Growth prospects and risks
GlaxoSmithKline is at a point today that is reminiscent of where Eli Lilly was several years ago. The loss of exclusivity of its blockbuster respiratory drug Advair is creating a headwind that is holding back the company's results and creating uncertainty for investors. The price of the drug has been dropping like a rock, causing sales to fall 24% in the first half of the year. Once a generic version actually comes on the market in the U.S., the impact will be even worse. Glaxo even gave two estimates for full-year EPS growth, depending on whether a competitor for Advair appears. If no generic competition for Advair is introduced in the U.S. in 2018, Glaxo expects adjusted EPS growth of 7% to 10% in constant currency. If it does appear, growth of EPS in constant currency could be as low as 4% to 7%. That competition is more a matter of "when" than "if," though.
On the other hand, Glaxo is having tremendous success with its new shingles vaccine, Shingrix, which is expected to have sales of between $792 million and $858 million this year. The company's HIV drugs have also been very successful, with sales that grew 11% in constant currency in the latest quarter.
Lilly went through a period of patent expirations between 2011 and 2014 but is now seeing accelerating growth as newly introduced drugs are gathering steam. In the latest quarter, newly introduced drugs had worldwide volume growth of 12.4%, easily compensating for losses of 6.2% in volume of older drugs.. There is also less risk in the company's portfolio, since it's not as reliant on a single best-seller, like many of its peers. Its biggest seller in the most recent quarter was Trulicity at 12% of total revenue, and sales of that drug grew 62% from the period a year earlier.
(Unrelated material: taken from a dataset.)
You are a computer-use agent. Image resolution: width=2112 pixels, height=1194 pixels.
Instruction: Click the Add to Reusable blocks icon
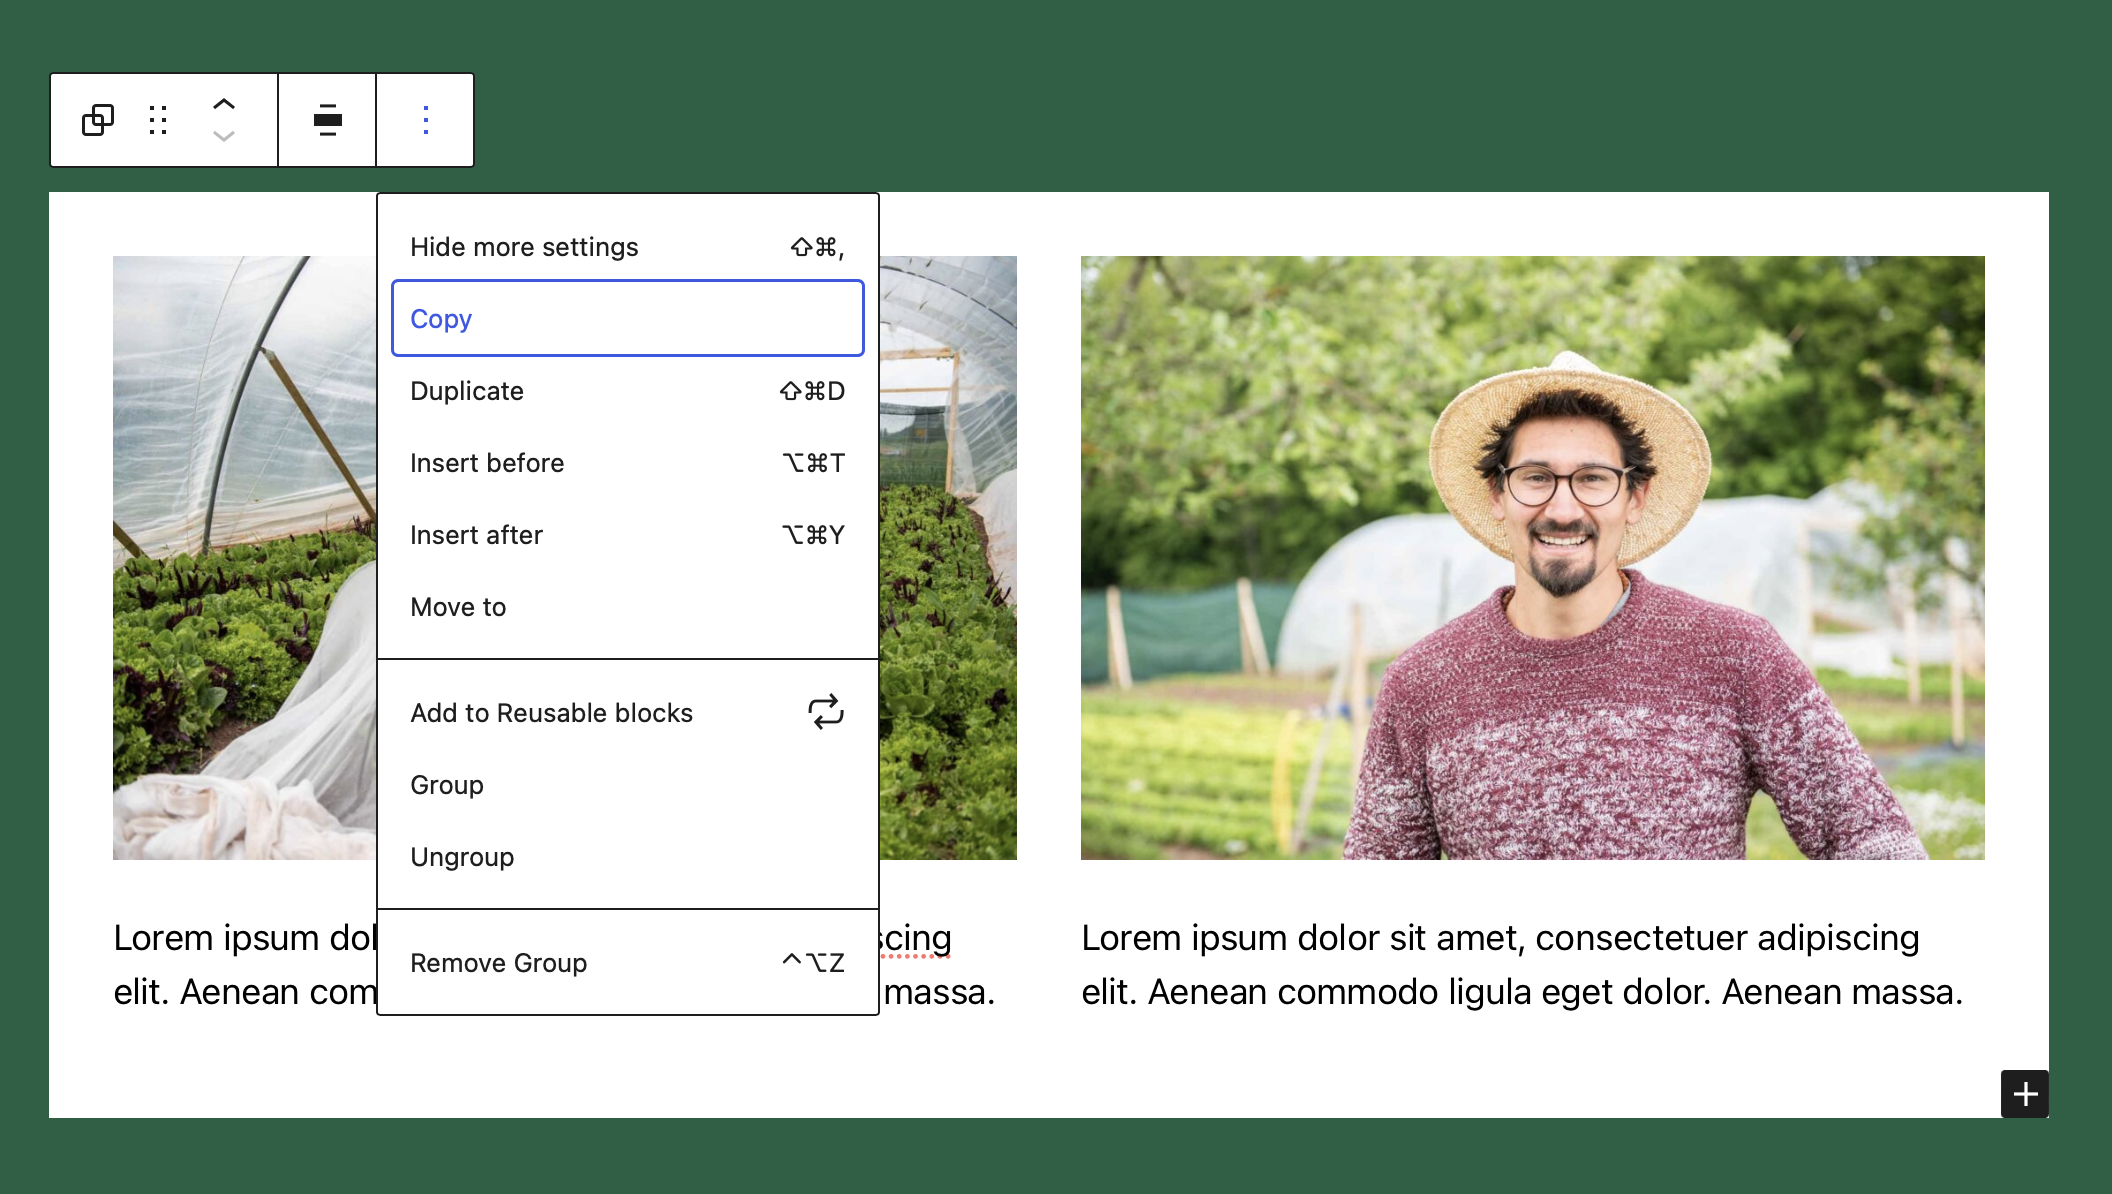tap(825, 712)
Lilly's latest guidance is for EPS growth of 27% on top-line growth of 6%.
Longer term, Lilly has been investing in its drug pipeline, with 21 phase 3 and 11 phase 2 trials under way, featuring three promising, non-opioid pain drugs in late stages of development. The company's balance sheet is strong, thanks in part to repatriated overseas profits, so it's making acquisitions to build that pipeline even further. Also, it recently spun off its animal health business, which will have the effect of boosting Lilly's growth rate.
Glaxo has potential blockbuster drugs in its pipeline as well, but it has also been investing in vaccines and in consumer products, which are categories with slower growth but less risk from trial failures and loss of exclusivity.
High yield today, or better growth and stronger financials?
GlaxoSmithKline offers a dividend yield that is higher than any of its peers, and it has a diversified healthcare business that should tend to be fairly stable, but with modest growth, over the long term. I don't think Glaxo's management will go so far as to cut the dividend, but any growth in the payout is likely to be several years away. Low growth, nervousness about the dividend, and the specter of Advair generic competition all add up to a stock price that isn't likely to go anywhere soon unless something changes, which explains the low valuation. But some investors who are looking for high current income may still want to consider the stock.
On the other hand, Eli Lilly has a low yield, relatively expensive shares, and excellent growth prospects. I don't think either stock is particularly compelling at the moment, but I wouldn't hesitate to choose Lilly over Glaxo for long-term investors who are not too concerned with current dividend income. Over time, the payoff from its drug development program should produce enough share appreciation to more than compensate for the lower yield.